主催: 日本心理学会第85回大会準備委員会(明星大学)大会長 境敦史
会議名: 日本心理学会第85回大会
回次: 85
開催地: 明星大学
開催日: 2021/09/01 - 2021/09/08
取調べ可視化を巡っては,単に録画しただけでは被疑者に不利な偏向(Camera Perspective Bias:CPB)が生じることが指摘されている(Lassiter & Irvine, 1986)。また取調べ映像は,自白の任意性判断のために使用され,被告人供述の信用性や犯人性の判断に扱ってはならないとされる。そこで本研究は,取調べ映像による自白の任意性評価と評価対象についての裁判官説示の効果について検討した。

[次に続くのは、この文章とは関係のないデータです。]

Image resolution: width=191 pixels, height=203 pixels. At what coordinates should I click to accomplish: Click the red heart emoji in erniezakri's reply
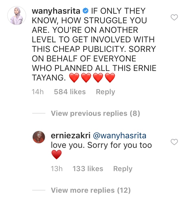(x=56, y=155)
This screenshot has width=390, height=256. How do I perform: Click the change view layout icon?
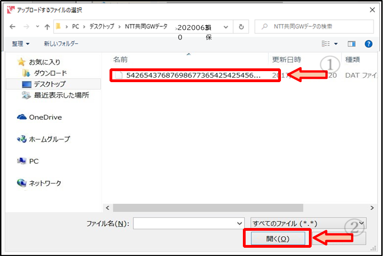click(x=326, y=44)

1)前科情報の有無,2)映像視聴前の説示の有無,3)異なる撮影焦点の取調べ映像を独立変数とし,各条件の被告人供述と事件への評価を比較した。結果,自白供述へのCPBは追認されなかったが,前科情報が与えられた場合には自白の任意性評価が高くなった(F(1, 115)=4.697, p=.032)。また事件の有罪無罪判断では,説示がある場合に有意に無罪判断が高くなり(χ2=5.831 df=1, p=.016)説示の効果が示された。本研究は,説示によって自白の任意性評価が左右されることはないものの,被告人の将来を決定する評価において説示は効果を示すものであることを示唆する。